**What the task requires**
Leave out the pictures and transcribe the rest of the records exactly.

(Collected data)
=-=-=-=-=
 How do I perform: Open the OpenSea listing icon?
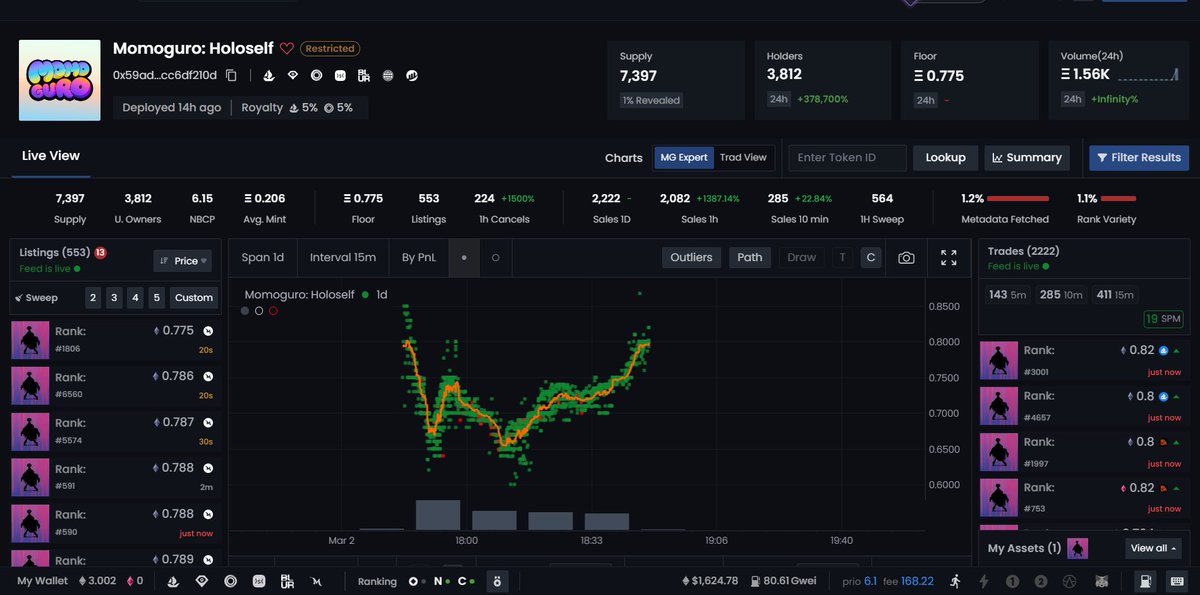[268, 75]
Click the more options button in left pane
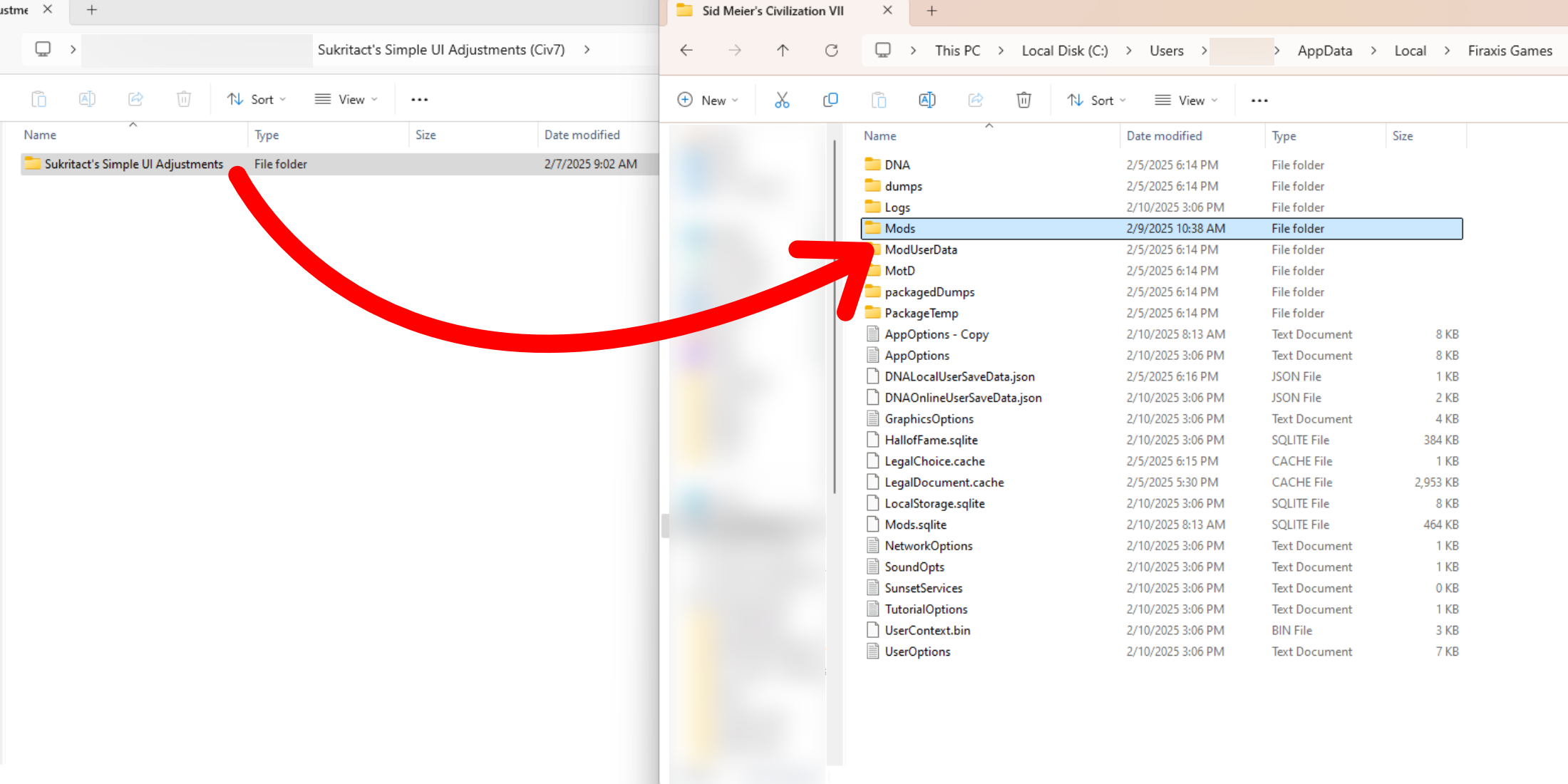1568x784 pixels. (x=419, y=99)
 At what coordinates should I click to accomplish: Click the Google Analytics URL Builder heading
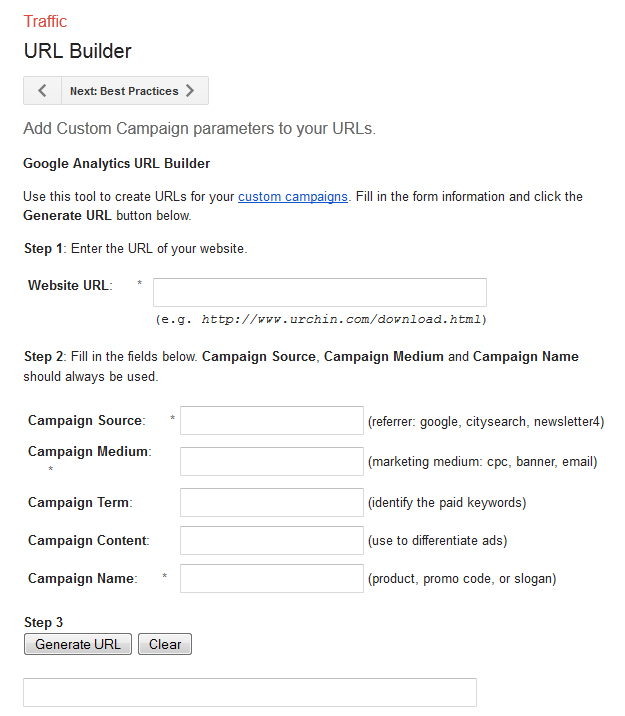[x=116, y=163]
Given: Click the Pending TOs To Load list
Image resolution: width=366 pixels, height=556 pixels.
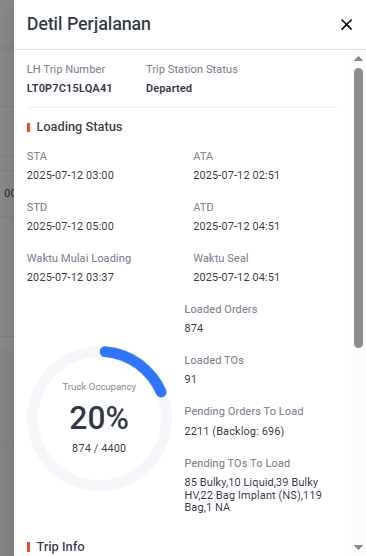Looking at the screenshot, I should (253, 495).
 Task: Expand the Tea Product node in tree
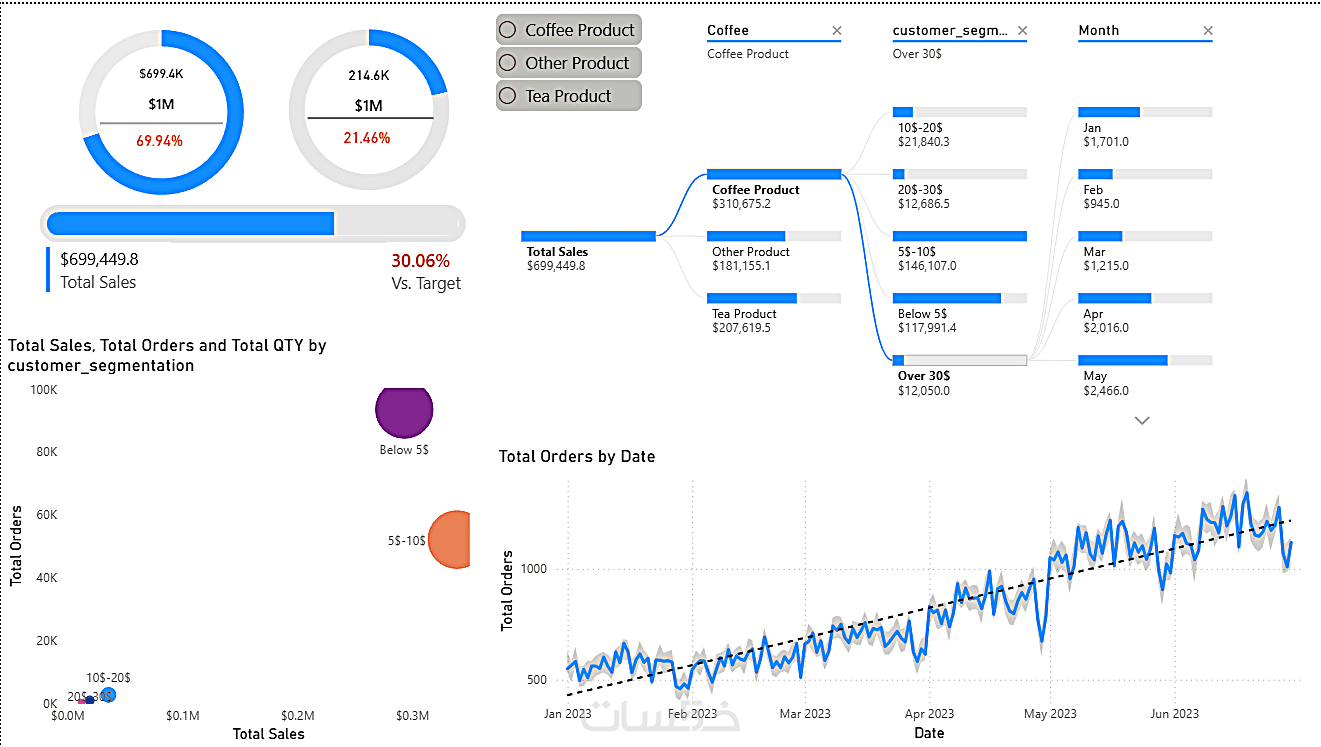click(x=773, y=298)
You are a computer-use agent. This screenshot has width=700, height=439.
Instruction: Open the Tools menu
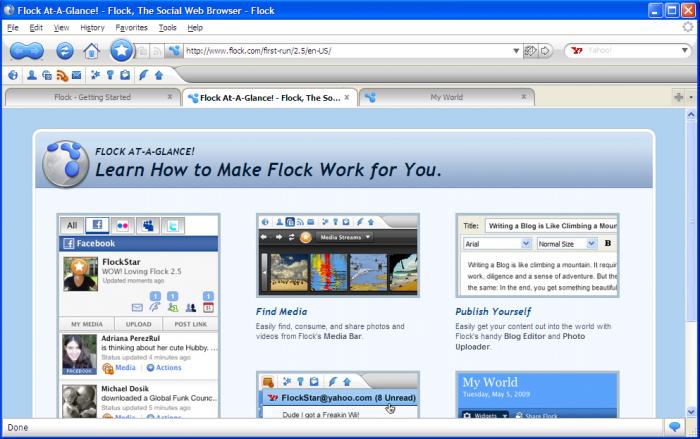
=-=-=-=-=
**Output of the task**
 How do I perform: Open the OpenSea listing icon?
[268, 75]
Click the more options button in left pane
1568x784 pixels. (x=419, y=99)
 At what coordinates should I click to accomplish: Click the Google Analytics URL Builder heading
[x=116, y=163]
Given: Click the Pending TOs To Load list
Image resolution: width=366 pixels, height=556 pixels.
Looking at the screenshot, I should (253, 495).
 Task: Expand the Tea Product node in tree
click(x=773, y=298)
You are a computer-use agent. This screenshot has width=700, height=439.
Instruction: Open the Tools menu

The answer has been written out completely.